The query complexity is the bit that catches teams off guard. You tell yourself "just add WHERE deleted_at IS NULL everywhere" but then you're six months in and someone's debugging why a report is showing ghost data because one query in a chain of 12 missed the filter.

Views help, but then you're maintaining parallel access patterns. And the moment you need to actually query deleted records (audit, support tickets, undo) you're back to bypassing your own abstractions.

Event sourcing solves this more cleanly but the operational overhead is real - most teams I've seen try it end up with a hybrid where core entities are event-sourced and everything else is just soft deleted with fingers crossed.

tucnakJan 21, 2026, 1:38 PM

I'm struggling to see your point. CREATE VIEW not only helps, yes, indeed it's oftentimes exactly all you need. If you have multiple access patterns, like having to "actually query deleted records" sometimes, somewhere, at some point, someone would have to maintain invariants on these access patterns. This is not rocket science. The heart of the matter is that SWE's cannot handle schema/basic SQL to save their lives, whilst analysts/BI guys/whomever actually somewhat well-versed in SQL, have very little grasp on the inner working of a database, and carry with themselves idiosyncrasies coming all the way back from the 90's.

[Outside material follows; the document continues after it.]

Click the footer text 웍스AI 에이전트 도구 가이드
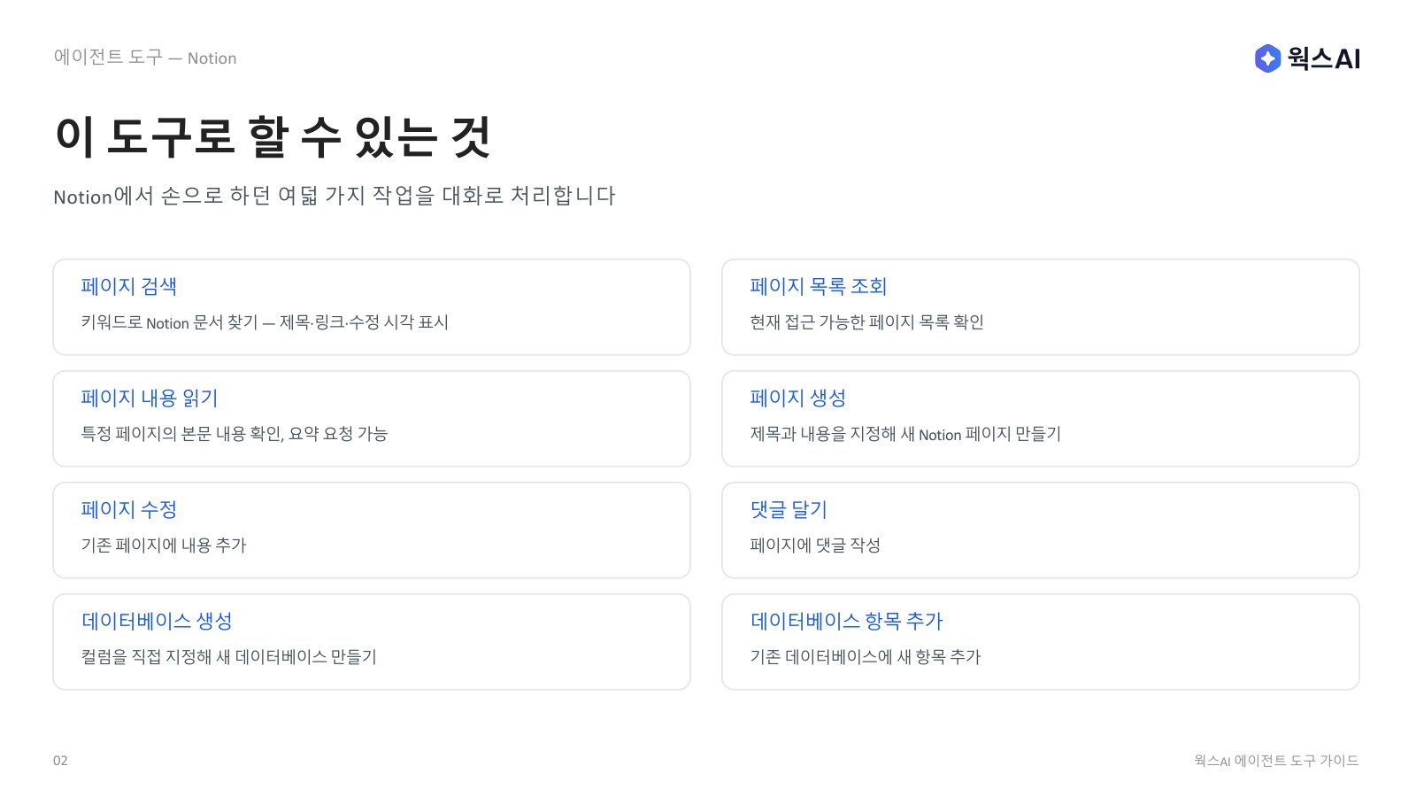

The pot is calling the kettle black.

Forget about soft deletes for a hot minute. I can give you another super basic example where in my experience SWE's and BI guys both lose the plot: Type 2 slowly-changing dimensions. This is actually heavily related to soft deletes, and much more common as far as access patterns are concerned. Say, you want to support data updates without losing information unless specified by a retention policy. For argument's sake, let's say you want to keep track of edits in the user profile. How do you do it? If you go read up on Stackoverflow, or whatever, you will come across the idea that did more violence to schemas worldwide than anything else in existence, "audit table." So instead of performing a cheap INSERT on a normalised data structure every time you need to make a change, and perhaps reading up-to-date data from a view, you're now performing costly UPDATE, and additional INSERT anyway. Why? Because apparently DISTINCT ON and composite primary keys are black magic (and anathema to ORM's in general.) If you think on BI side they're doing any better, you think wrong! To them, DISTINCT ON is oftentimes a mystery no less. One moment, blink, there you go, back in the subquery hell they call home.

Databases are beautiful, man.

It's a shame they are not treated with more respect that they deserve.

manoDevJan 21, 2026, 1:59 PM

I believe this all stems from primordial SQL focusing on storage efficiency, and now it’s kinda hard to retrofit better data modeling ideas without better affordances.

If I started from scratch, I would get rid of UPDATE and DELETE (these would be only very special cases for data privacy), and instead focus on first class views (either batch copy or streaming) and retention policies.

lazideJan 21, 2026, 7:47 PM

It’s just a lot of overhead (in every way) if you’re just trying to store some rows and columns.

hnthrow0287345Jan 21, 2026, 1:09 AM

Maybe I'm shooting for the moon, but I'd like soft delete to be some kind of built-in database feature. It would be nice to enable it on a table then choose some built-in strategies on how it's handled.

Soft-delete is a common enough ask that it's probably worth putting the best CS/database minds to developing some OOTB feature.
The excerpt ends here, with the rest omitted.